The market for selling parts, tools and accessories for cars that have left the show room – otherwise known as the aftermarket – is fascinating and unique. It’s a huge industry and many businesses play in it to serve the end customer: original equipment brands (like Ford), original equipment manufacturer brands (like Bosch), distributors, factors, resellers, dealerships and garages.
Like many B2B industries, they’ve relied on the skills of the salesperson to move products through the supply chain to the business that’s going to fit the part or supply the tool or accessory to the consumer, who might be unskilled in automotive or else a hobbyist or ‘DIYer’. Salespeople know which product is right for which car make and model.
Automotive has been a late category entry to online commerce, but in the last few years this sector has grown rapidly. That growth accelerated even more rapidly, out of necessity, in the second quarter of 2020 when physical outlets were forced to close. Of course, selling online means selling direct to consumer, at least about 80% of the time, since there are also B2B buyers using online channels.
Going direct means replacing the skill of the B2B person. It means organising product data so that a part number corresponds to the particular vehicle types that it will fit. Consumers search for parts for their vehicle make, model, year, fuel type and so on; they don’t search for a specific part number. It demands a major rethink and reorganisation for many firms who traditionally never had to worry about the end consumer.
This isn’t the only challenge, however. Far from it in fact. As well as understanding the end consumer, aftermarket providers need to understand the places where the end consumer buys. These places can be web stores, but in the UK they’re mainly the two online marketplaces Amazon and eBay, each of which brings enormous traffic but has its own rules and procedures that you must follow to be successful.
Furthermore, companies occupy different roles in the industry and are subject to different pressures. Brands and manufacturers, for instance, worry about how their brand is perceived online, especially if other companies are already selling branded products. Quite rightly, they want to protect and control that perception where they can. They also worry about channel conflict. If they sell online, will this growth simply eat away at their traditional routes to market, and their traditional and hard-earned relationships?
Distributors and resellers also have a concern around channel conflict. Added to that, they tend to represent a whole range of different brands. They have broad industry knowledge and they know what sells, so they often capitalise on this by developing ‘white label’ offerings which have much more attractive margins. Their problem is volume; how do they find the time and resources to cost effectively list enough of their large inventory to make online channels profitable?
Moving to online channels doesn’t cannibalise your traditional channels. It allows you to build incremental revenues since you’re tapping into new markets with new buyers. It turns out that there are many other strategic advantages to selling direct to consumers via ecommerce. You have a greater say over the protection and projection of your brand online. You also build business resilience since you’re present on more channels, and who can say that further waves of coronavirus won’t force further physical lockdowns.

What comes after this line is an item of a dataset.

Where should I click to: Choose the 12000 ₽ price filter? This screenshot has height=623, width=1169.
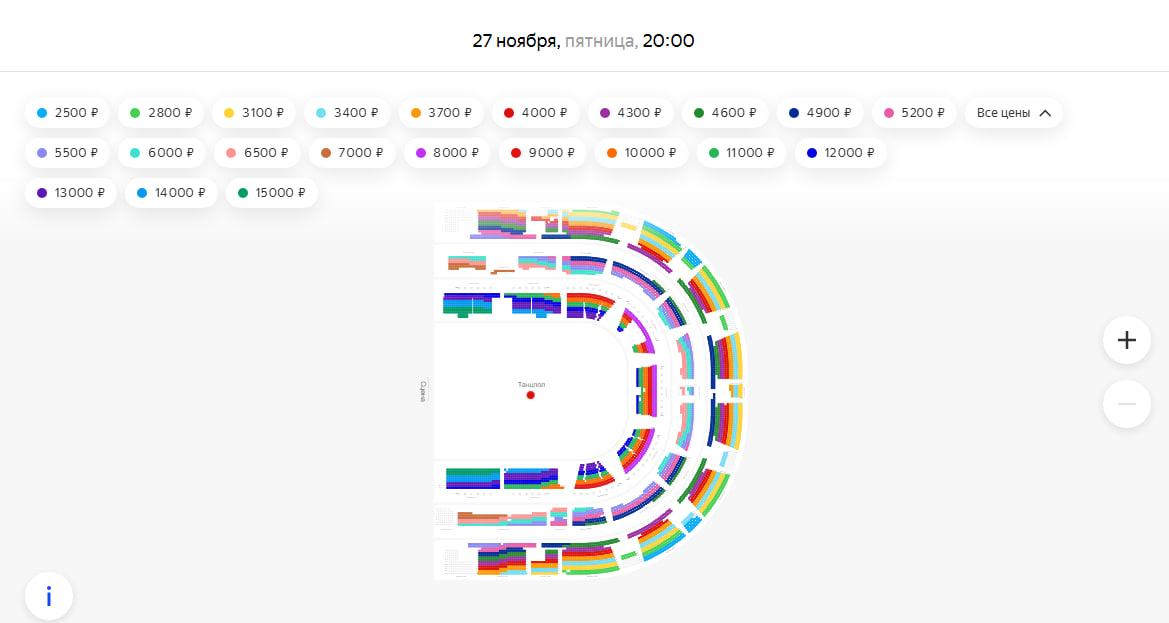pyautogui.click(x=840, y=153)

Partnering with ecommerce experts allows you to ensure your product data and your online ‘store fronts’ are properly organised for how marketplaces sell and how the end customer searches for, finds and buys what you have. These partners can also manage the protection of your brand, tailor your offerings for each channel and take care of the order management, shipping and customer service elements once the sales start coming.

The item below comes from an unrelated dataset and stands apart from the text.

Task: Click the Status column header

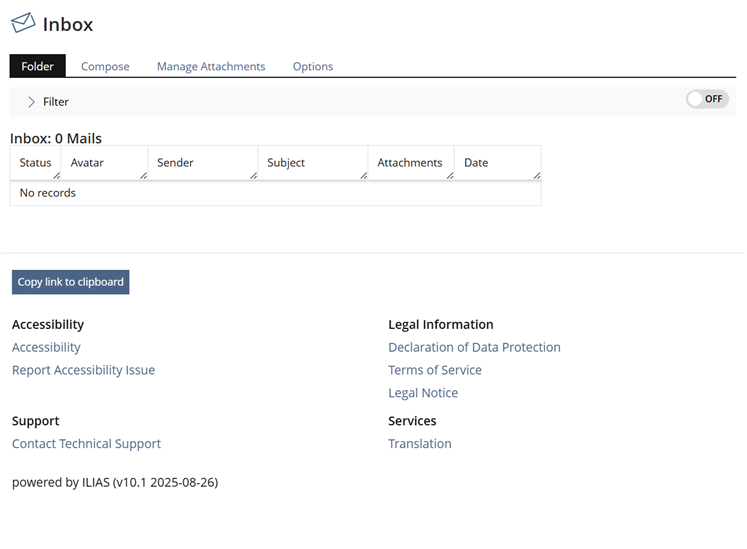Action: (x=35, y=163)
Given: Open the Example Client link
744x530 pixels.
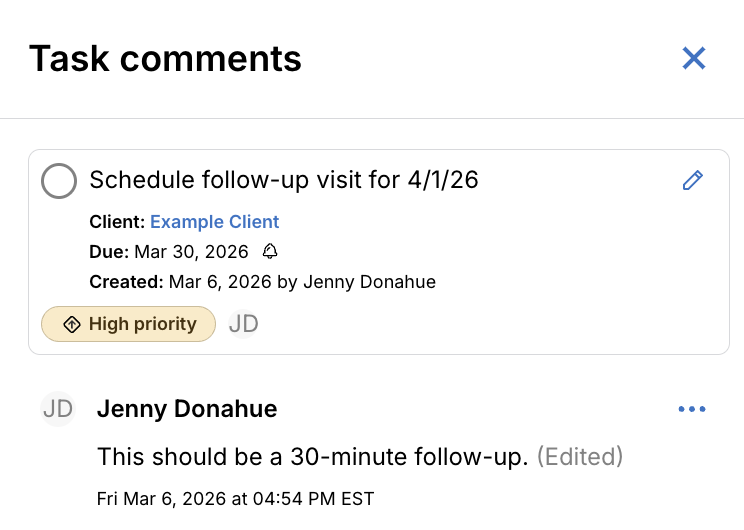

All of this means that you can simply get to market more quickly with data-optimised listings. Underpinning all of this trading activity are systems providers like Volo who can connect into your existing systems or become the backbone of your business, with ecommerce software and sales analytics software that are geared to companies whose requirements are sometimes for millions of SKUs and thousands of orders per month.
At Volo Commerce, we already serve a lot of customers selling parts tools and accessories across multiple online channels. Our partner E-Motive is also deeply steeped in automotive, having provided the full aftermarket managed services offering globally for over 20 years. So why have we set up ecommotors?

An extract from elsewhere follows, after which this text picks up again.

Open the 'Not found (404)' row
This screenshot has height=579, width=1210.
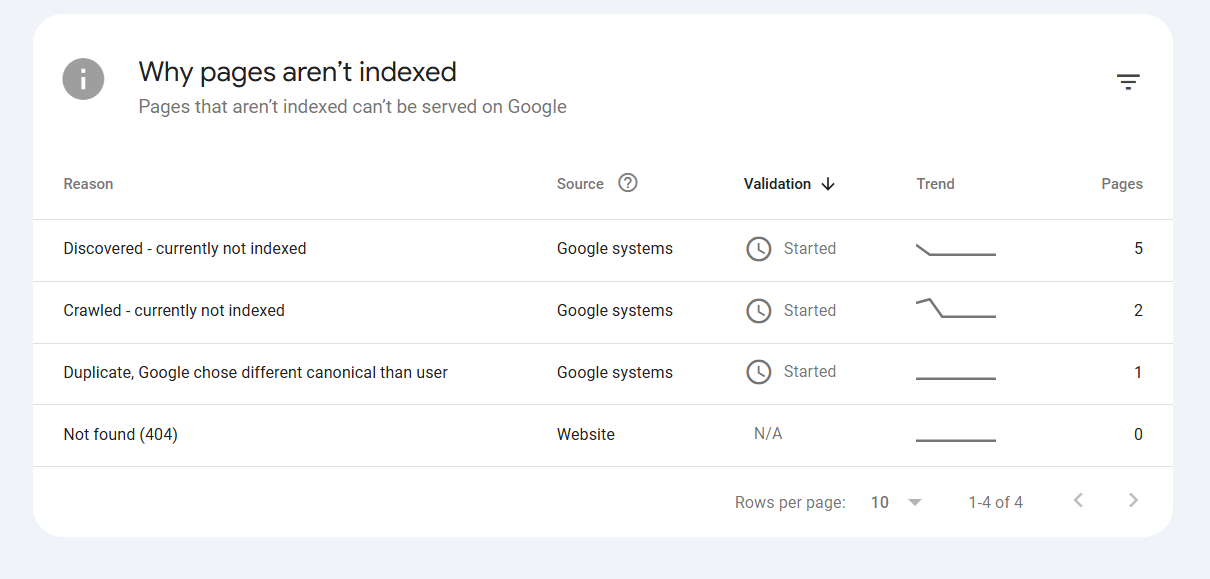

Well, until now, you would have to go to one provider to outsource some expertise or the full set of managed services, and another provider for the system for transacting and managing your ecommerce business across more than one channel. There was no single provider of the ‘whole product solution’, with systems and services wedded to each other and to automotive.
As we’ve already mentioned, the sector is unique, with particular ways of working and requirements that you don’t share with other sectors. Similarly, until now, there was no provider dedicated to serving the complete spectrum of aftermarket sellers – OEs, OEMs, distributors and resellers of all types – all with slightly differing challenges but with the common goal of getting closer to the motors consumer.
So this is both the opportunity and rationale for ecommotors – to provide a strategic focus for aftermarket multichannel ecommerce and the integrated technology, expertise and resource to fully digitise your business.